In previous versions, Amazon Rekognition Image returned aliases like 'Cell Phone' in the same list of primary label names that contained 'Mobile Phone'. Amazon Rekognition Image now returns 'Cell Phone' in a field called "aliases" and 'Mobile Phone' in the list of primary label names. If your appliction relies on the structures returned by a previous version of Rekognition, you may need to transform the current response returned by the image or video label detection operations into the previous response structure, where all labels and aliases are returned as primary labels.

If you need to transform the current response from the DetectLabels API (for label detection in images) into the previous response structure, see the code example in Transforming the DetectLabels response.

If you need to transform the current response from the GetLabelDetection API (for label detection in stored videos) into the previous response structure, see the code example in Transforming the GetLabelDetection Response.

Image Properties

Amazon Rekognition Image returns information about image quality (sharpness, brightness, and contrast) for the entire image.
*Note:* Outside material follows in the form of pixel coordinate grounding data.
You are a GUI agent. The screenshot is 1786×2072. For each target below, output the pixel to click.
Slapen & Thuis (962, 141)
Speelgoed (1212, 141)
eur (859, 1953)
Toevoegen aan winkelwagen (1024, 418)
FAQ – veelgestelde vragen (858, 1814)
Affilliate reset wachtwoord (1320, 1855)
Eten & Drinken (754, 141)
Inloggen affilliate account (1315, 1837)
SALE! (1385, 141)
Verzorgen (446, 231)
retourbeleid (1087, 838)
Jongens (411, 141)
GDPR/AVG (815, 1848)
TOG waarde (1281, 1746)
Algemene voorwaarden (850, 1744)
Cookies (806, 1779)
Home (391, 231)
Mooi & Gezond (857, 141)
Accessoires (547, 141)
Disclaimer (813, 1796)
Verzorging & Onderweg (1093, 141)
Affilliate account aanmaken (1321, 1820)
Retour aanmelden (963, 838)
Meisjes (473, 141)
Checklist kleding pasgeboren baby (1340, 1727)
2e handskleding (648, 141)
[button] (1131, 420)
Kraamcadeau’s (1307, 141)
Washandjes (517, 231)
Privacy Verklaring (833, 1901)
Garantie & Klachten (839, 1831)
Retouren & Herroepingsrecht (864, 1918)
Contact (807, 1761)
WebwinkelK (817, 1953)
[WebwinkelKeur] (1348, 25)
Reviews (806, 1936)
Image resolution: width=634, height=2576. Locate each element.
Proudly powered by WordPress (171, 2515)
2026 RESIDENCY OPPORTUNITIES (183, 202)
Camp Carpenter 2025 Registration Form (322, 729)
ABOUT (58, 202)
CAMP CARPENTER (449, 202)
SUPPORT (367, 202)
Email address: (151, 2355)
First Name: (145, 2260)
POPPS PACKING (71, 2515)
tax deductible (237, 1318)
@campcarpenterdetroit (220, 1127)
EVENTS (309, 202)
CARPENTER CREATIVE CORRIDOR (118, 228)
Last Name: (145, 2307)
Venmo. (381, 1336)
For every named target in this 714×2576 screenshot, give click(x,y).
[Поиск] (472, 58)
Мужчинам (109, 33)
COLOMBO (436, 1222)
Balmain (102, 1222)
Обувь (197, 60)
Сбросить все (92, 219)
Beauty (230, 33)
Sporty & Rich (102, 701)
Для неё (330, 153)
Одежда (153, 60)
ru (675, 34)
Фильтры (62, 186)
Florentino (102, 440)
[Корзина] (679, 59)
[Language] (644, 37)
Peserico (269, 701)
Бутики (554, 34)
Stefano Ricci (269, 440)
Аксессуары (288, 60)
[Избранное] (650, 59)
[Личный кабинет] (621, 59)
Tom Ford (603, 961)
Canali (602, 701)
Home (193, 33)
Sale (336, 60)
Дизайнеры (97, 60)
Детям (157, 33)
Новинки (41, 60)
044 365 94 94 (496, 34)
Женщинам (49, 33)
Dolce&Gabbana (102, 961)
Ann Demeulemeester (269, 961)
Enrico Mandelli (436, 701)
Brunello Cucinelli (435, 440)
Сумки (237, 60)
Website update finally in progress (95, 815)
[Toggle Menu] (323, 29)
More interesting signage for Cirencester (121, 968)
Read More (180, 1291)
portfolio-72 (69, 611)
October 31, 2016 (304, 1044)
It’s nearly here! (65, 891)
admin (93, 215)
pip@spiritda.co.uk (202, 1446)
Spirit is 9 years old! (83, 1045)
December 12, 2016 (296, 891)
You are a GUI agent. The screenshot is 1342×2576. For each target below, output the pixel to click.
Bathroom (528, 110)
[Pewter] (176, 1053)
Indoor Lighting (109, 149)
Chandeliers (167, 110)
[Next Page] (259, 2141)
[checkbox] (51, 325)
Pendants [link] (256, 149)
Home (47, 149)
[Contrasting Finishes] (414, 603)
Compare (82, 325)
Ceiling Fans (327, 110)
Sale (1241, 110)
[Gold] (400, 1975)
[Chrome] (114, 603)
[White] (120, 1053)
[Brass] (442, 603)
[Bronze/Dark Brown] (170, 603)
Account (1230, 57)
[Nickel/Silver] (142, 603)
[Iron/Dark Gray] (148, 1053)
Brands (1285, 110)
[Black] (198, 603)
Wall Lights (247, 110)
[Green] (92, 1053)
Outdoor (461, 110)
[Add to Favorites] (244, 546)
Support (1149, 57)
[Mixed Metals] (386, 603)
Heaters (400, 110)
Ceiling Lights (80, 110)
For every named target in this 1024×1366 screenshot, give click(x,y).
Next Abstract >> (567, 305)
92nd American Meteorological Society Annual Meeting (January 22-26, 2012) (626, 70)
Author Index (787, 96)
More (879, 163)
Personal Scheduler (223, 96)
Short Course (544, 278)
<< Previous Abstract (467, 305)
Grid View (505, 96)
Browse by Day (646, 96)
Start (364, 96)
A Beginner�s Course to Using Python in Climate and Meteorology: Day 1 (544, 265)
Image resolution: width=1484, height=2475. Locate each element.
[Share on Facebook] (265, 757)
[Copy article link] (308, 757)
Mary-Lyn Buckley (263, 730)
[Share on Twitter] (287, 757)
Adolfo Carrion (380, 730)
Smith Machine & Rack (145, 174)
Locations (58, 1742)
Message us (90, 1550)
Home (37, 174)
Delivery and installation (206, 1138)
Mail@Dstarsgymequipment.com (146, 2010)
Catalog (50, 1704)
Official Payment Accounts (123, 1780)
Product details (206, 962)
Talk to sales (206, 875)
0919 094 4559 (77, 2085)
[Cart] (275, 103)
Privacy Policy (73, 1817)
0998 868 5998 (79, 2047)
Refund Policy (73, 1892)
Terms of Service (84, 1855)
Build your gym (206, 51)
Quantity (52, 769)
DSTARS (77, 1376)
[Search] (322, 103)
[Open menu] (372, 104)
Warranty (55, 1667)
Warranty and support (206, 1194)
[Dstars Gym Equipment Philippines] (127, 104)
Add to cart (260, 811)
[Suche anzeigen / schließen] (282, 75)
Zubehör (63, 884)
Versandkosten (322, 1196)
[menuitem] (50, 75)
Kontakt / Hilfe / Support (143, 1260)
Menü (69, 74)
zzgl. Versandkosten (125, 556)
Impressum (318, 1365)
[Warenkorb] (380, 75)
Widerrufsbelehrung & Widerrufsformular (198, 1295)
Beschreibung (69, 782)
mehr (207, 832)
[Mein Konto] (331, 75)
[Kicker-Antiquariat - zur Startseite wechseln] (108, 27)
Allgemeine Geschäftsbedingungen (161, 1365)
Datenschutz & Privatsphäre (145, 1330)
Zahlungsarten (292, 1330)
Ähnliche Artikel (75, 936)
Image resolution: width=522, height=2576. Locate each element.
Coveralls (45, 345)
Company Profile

Sharpness and brightness are also returned for the foreground and background of the image. Image Properties can also be used to detect dominant colors of the entire image, foreground, background, and objects with bounding boxes.

An image of a green car on a city street, with the car surrounded by a bounding box.

The following is an example of the ImageProperties data contained in the response of a DetectLabels operation for the proceeding image:

Table showing dominant colors and image quality metrics for an entire image, foreground, background, and an example object with a bounding box.

Image Properties isn't available for Amazon Rekognition Video.

Model Version

Amazon Rekognition Image and Amazon Rekognition Video both return the version of the label detection model used to detect labels in an image or stored video.

Inclusion and Exclusion Filters

You can filter the results returned by Amazon Rekognition Image and Amazon Rekognition Video label detection operations. Filter results by providing filtration criteria for labels and categories. Label filters can be inclusive or exclusive.

See Detecting labels in an image for more information regarding filtration of results obtained with DetectLabels.

See Detecting labels in a video for more information regarding filtration of results obtained by GetLabelDetection.

Sorting and Aggregating Results

Results obtained from certain Amazon Rekognition Video operations can be sorted and aggregated according to timestamps and video segments. When retrieving the results of a Label Detection or Content Moderation job, with GetLabelDetection or GetContentModeration respectively, you can use the SortBy and AggregateBy arguments to specify how you want your results returned. You can use SortBy with TIMESTAMP or NAME (Label names), and use TIMESTAMPS or SEGMENTS with the AggregateBy argument.